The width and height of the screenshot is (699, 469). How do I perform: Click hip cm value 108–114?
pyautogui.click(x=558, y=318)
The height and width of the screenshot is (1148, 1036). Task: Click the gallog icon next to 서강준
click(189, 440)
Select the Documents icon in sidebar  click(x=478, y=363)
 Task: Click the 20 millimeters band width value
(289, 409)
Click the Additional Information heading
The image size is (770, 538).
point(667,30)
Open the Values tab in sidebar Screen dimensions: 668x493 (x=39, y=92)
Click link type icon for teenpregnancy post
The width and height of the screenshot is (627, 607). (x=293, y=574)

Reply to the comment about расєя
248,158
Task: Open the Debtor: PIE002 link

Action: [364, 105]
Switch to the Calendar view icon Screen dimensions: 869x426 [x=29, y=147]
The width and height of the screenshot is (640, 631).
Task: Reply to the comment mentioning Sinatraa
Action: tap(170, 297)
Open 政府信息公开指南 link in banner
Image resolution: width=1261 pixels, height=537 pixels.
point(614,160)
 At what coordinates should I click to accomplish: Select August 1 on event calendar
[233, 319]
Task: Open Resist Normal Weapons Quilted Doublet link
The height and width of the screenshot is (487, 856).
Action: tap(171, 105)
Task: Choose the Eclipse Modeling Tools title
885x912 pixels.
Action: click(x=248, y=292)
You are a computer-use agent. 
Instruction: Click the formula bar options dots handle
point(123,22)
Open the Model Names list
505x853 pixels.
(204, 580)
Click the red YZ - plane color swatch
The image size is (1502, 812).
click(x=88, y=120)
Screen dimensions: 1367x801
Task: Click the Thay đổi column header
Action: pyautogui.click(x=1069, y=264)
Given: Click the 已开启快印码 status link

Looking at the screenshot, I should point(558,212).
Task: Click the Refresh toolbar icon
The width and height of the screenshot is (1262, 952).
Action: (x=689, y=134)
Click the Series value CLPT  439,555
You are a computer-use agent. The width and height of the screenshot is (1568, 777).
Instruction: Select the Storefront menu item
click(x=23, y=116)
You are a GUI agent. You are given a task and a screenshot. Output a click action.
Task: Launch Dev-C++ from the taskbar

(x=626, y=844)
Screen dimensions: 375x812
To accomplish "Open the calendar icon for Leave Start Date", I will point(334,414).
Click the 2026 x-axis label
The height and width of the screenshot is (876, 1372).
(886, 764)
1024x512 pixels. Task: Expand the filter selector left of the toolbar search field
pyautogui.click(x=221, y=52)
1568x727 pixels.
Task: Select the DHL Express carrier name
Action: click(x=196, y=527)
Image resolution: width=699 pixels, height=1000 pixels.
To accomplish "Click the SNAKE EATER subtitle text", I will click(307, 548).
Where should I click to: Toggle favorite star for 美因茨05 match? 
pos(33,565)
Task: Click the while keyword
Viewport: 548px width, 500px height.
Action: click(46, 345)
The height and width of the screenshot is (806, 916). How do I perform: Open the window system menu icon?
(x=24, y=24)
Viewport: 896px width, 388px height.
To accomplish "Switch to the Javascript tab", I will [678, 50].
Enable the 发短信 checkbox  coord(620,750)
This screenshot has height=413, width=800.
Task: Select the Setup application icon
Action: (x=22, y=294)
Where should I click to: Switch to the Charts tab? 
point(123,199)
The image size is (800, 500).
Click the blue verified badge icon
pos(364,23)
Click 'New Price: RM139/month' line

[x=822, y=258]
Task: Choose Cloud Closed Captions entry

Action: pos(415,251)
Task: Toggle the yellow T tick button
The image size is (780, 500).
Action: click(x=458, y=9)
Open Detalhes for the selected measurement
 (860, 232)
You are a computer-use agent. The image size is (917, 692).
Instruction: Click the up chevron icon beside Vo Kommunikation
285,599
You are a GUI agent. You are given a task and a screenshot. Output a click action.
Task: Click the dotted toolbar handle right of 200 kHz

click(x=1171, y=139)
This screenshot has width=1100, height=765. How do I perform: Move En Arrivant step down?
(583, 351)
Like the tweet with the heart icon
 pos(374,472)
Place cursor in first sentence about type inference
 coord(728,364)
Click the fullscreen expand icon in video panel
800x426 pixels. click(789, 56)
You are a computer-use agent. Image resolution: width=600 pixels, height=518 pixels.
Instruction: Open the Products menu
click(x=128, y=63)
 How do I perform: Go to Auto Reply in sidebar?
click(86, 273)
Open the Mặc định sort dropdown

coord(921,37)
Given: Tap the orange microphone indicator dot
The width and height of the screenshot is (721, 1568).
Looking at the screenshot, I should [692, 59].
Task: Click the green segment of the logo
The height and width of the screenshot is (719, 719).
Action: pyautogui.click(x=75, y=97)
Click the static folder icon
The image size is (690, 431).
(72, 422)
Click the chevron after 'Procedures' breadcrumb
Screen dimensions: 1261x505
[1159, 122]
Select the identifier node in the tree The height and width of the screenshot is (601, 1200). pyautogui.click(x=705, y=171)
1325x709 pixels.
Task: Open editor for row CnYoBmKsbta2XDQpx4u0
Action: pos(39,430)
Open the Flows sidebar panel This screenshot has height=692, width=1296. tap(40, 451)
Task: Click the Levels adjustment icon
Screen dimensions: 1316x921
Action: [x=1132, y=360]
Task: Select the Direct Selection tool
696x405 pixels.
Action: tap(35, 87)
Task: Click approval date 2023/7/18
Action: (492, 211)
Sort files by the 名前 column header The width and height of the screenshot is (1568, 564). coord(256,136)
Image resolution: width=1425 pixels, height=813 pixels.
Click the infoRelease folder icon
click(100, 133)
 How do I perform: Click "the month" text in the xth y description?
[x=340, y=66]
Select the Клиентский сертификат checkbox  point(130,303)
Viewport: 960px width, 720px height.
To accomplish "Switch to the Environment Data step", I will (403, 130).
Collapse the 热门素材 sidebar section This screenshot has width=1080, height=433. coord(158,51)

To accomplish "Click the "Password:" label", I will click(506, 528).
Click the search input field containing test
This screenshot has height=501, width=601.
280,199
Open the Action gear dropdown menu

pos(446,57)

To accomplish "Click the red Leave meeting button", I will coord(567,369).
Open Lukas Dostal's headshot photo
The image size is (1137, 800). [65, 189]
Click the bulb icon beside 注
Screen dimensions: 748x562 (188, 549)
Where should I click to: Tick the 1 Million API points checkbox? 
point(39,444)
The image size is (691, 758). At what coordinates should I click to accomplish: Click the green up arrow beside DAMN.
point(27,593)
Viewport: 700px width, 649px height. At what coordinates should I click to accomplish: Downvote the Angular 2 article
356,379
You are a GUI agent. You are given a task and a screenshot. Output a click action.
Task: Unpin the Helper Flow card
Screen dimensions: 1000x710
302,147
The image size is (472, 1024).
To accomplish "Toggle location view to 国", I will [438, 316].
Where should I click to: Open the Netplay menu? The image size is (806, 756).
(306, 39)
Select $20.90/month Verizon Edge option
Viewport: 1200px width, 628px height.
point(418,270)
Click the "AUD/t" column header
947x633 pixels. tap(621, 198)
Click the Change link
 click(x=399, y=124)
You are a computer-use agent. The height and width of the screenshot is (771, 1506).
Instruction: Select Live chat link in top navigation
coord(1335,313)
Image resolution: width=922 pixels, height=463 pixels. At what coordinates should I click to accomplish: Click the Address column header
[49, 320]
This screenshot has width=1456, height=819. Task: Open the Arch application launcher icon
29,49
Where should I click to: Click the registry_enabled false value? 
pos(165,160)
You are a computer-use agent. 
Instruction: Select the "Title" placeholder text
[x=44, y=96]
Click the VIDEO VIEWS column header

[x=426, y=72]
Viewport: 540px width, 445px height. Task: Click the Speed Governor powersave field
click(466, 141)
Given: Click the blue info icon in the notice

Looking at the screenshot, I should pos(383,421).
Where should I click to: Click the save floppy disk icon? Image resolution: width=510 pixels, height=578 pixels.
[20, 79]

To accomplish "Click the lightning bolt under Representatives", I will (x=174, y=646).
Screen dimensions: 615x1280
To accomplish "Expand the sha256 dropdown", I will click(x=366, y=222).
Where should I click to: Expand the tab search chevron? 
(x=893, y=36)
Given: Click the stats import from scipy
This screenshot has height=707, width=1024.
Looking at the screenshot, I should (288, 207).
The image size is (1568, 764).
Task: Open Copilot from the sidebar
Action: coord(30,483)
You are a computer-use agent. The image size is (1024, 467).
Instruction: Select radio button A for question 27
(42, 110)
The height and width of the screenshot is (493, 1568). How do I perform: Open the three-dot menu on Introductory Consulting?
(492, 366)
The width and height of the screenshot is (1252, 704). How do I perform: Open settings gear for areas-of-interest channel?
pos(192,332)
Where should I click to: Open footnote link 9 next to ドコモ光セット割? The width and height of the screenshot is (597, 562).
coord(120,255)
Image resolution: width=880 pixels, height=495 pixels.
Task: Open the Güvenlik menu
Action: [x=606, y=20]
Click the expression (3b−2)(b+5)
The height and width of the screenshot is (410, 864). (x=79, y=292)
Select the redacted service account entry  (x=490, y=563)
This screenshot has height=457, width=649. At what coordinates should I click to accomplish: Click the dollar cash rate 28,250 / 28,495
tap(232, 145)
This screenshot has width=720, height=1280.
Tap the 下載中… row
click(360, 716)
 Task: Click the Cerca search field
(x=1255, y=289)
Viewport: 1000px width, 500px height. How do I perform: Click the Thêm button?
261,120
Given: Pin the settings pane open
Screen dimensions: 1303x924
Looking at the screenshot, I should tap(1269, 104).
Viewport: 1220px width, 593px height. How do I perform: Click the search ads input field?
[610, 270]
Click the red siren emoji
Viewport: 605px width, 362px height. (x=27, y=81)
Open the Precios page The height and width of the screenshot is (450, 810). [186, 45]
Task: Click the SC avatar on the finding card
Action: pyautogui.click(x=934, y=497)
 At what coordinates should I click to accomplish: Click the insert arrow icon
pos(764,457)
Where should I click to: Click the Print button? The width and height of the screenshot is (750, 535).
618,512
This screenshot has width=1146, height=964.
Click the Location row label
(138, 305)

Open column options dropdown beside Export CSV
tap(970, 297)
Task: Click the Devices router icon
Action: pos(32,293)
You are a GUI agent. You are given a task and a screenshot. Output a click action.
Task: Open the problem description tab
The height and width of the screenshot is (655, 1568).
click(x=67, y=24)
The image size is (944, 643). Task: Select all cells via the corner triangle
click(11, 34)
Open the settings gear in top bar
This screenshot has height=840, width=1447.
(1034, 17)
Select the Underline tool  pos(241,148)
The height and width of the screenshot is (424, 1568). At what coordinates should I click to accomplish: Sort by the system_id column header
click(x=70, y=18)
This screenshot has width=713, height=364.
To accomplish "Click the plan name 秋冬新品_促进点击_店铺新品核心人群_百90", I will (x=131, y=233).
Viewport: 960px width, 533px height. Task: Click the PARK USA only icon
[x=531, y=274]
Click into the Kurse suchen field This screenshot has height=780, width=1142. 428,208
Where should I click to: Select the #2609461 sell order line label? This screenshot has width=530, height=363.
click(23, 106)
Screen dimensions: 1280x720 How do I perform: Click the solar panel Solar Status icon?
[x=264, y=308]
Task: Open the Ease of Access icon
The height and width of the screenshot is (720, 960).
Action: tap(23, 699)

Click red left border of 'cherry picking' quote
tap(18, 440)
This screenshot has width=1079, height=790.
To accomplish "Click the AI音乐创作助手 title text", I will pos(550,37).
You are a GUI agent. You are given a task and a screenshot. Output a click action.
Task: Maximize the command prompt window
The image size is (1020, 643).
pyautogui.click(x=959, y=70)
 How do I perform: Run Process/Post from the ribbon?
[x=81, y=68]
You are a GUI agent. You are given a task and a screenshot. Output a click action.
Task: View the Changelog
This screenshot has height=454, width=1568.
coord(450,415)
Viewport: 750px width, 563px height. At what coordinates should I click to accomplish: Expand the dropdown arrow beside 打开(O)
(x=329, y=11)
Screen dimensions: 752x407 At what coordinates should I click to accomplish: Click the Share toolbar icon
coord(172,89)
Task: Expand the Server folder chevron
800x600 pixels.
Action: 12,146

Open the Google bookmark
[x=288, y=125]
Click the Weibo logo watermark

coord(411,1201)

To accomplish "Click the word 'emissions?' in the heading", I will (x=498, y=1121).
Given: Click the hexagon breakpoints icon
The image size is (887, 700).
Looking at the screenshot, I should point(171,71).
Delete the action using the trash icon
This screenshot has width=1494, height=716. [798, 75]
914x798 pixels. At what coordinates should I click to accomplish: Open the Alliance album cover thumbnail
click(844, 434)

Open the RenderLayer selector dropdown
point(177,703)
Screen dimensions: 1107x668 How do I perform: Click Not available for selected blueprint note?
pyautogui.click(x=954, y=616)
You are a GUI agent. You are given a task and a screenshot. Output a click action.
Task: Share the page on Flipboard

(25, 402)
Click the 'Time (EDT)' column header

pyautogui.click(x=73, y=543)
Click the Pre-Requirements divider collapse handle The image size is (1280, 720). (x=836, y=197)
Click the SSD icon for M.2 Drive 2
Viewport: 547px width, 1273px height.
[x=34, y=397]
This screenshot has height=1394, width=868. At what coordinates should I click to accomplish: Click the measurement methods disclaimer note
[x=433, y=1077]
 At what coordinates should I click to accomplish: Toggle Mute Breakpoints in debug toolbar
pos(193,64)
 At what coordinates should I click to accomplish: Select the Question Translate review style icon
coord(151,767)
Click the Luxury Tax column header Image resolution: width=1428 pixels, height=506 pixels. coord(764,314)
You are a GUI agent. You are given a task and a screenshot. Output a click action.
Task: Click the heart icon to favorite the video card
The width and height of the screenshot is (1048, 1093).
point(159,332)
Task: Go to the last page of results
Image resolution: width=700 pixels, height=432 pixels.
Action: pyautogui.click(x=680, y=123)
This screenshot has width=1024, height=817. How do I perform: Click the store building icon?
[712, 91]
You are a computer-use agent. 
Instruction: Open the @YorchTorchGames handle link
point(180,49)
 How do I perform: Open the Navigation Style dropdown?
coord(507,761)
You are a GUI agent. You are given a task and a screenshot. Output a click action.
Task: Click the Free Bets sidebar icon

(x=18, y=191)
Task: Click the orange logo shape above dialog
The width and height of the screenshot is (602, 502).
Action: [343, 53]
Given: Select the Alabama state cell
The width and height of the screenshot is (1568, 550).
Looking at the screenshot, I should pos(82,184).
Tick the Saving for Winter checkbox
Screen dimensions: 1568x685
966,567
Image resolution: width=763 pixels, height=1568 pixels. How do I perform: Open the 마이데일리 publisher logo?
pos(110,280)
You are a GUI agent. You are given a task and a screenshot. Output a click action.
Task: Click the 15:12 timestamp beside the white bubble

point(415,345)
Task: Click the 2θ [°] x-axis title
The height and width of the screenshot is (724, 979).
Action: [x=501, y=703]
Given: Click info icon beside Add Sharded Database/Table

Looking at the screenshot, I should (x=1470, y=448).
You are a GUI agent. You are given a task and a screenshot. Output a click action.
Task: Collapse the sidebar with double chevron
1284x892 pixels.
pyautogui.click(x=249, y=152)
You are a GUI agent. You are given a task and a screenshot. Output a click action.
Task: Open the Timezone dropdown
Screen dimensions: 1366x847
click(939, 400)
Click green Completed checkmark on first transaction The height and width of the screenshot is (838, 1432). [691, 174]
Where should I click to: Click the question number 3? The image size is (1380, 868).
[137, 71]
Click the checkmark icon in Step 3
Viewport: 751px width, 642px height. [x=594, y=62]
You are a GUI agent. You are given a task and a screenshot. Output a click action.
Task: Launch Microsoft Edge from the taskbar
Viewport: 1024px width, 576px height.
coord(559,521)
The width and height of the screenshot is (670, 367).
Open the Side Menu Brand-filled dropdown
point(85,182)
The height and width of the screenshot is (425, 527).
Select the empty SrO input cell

-.-.-

How many lines of the material above contain the word "axis"? Give only the number.

2